I believe that this is an urgent matter that needs attention to prevent a nightmare from unfolding.

In the current state of semantic web use, it may not matter to much what choice the SKOS team chooses. This is mainly relatively few applications will be impacted, which may be due to the fact that the applications are not driven by the ontologies.

However, when usage of ontologies and ontology-driven applications becomes more mainstream, the differences could be profound. Given that this issue is intimately tied up with versioning, and that we have no good solutions yet, do we continue to throw our hands up and punt? Absolutely not, it is essential that a good precedent is set ASAP that is based on sound principles.

Here is how.

We should imagine a future where ontology versioning is handled properly and do things that are going to make things easy to migrate to that future. We don't know how the versioning black box will work, but we should be able to make some clear and definitive statements about WHAT it does.

For example, in the future, ontology-driven applications will be fairly mainstream. URIs are used as unique identifiers. When applications are driven from ontologies, then they will break if you change the semantics in mid-stream.  Imagine an application that relied on the semantics of broader as it was originally specified with transitivity.  They loaded data that was created using that semantics. Then the SKOS spec changes and broader is no longer transitive. New datasets are created according to this new meaning. The application loads more data. It needs to know which data is subject to transitive closure and which is not. This is impossible, if the same SKOS URI is used for versions with different semantics.  They are different beasts, and thus MUST have different URIs.

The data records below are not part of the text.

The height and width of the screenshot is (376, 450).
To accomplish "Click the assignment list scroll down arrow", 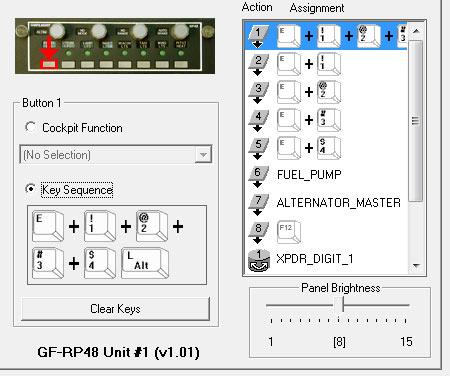I will click(416, 266).
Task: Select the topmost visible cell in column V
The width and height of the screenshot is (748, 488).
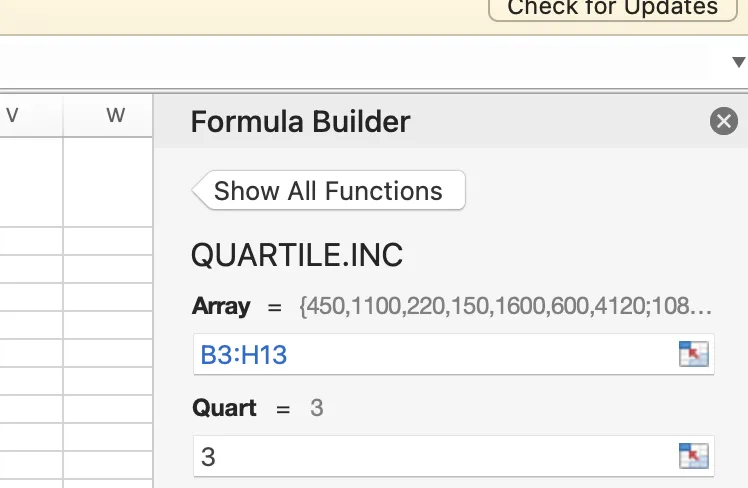Action: tap(30, 181)
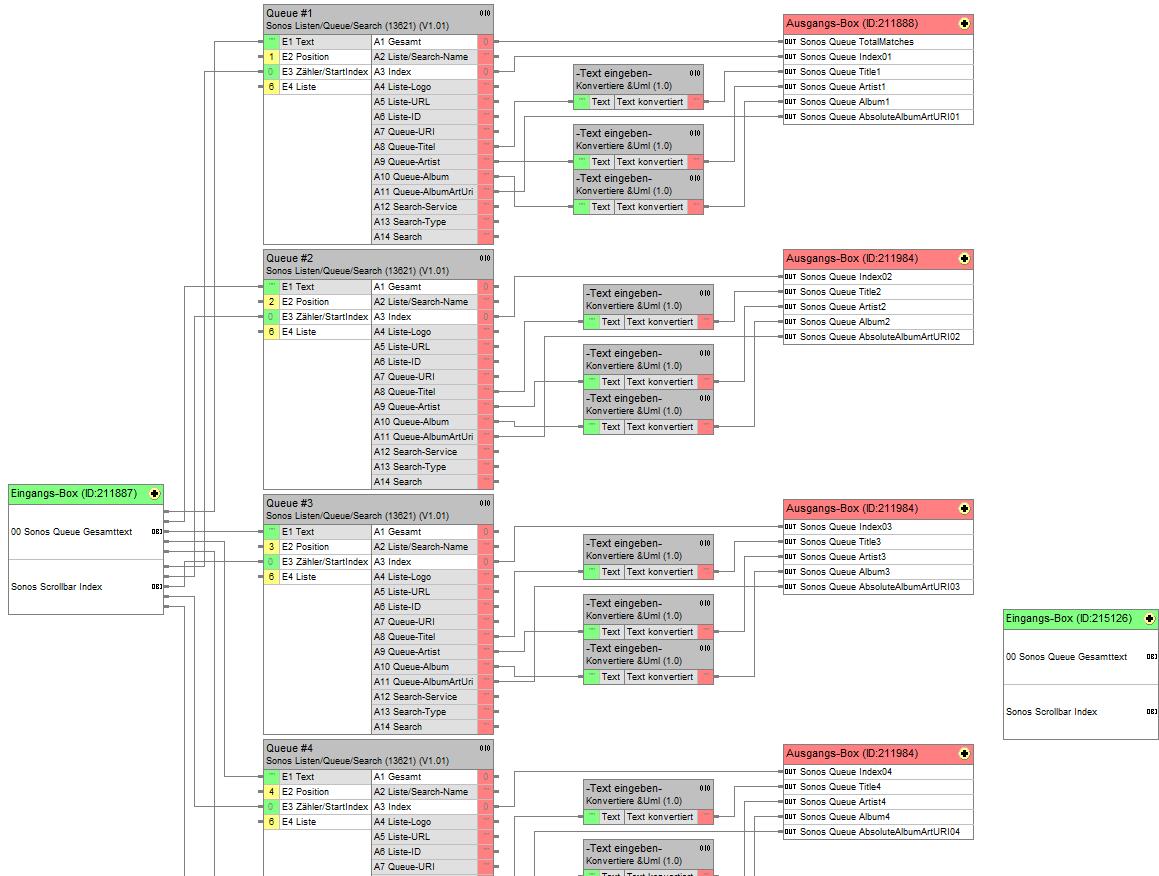
Task: Select the 010 icon on Queue #4 block
Action: 485,748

Similarly, if SKOS mints a whole new namespace and changes all the URIs, the application also has a problem. It has datasets with the old URI and datasets with the new URIs. This means that the datasets will not be linked like they should, they will treat the two different URIs for the same thing as being different.  If one wanted to go into OWL-Full, one can use owl:sameAs, but this is not very practical.  The only reasonable solution is to have the same URI for things with the same semantics.

Thus, any ontology versioning systemof the future will rely on these two principles:
1. If the semantics of a term changes, then it needs to have a new unique ID.
2. If the semantics of a term does NOT change, then it should maintain the same ID in any future versions.

If either of these two guidelines are broken, then so will the ontology-driven applications of the future.

These maxims hold without exception for any standards that are formally released as standards.
A question arises if we need to hold to the same standards for standards like SKOS which was never formally blessed.

The practical difficulties will be the same whether the standard is blessed or not. It only really depends on whether the standard is a de facto standard,or whether it is getting significant use. If users build things and ontology producers break things through carelessness, this will hinder semantic web technology adoption.

Another question is what to do if the original standard is belived to be incorrect, and the new one is the fixed one. Can one then keep the same URI?
Again, the answer should be informed by the impact on applications. The same problems will occur if you change the semantics and keep the same URI even if you are fixing a mistake.  The URI with the wrong semantics must keep its original unique ID.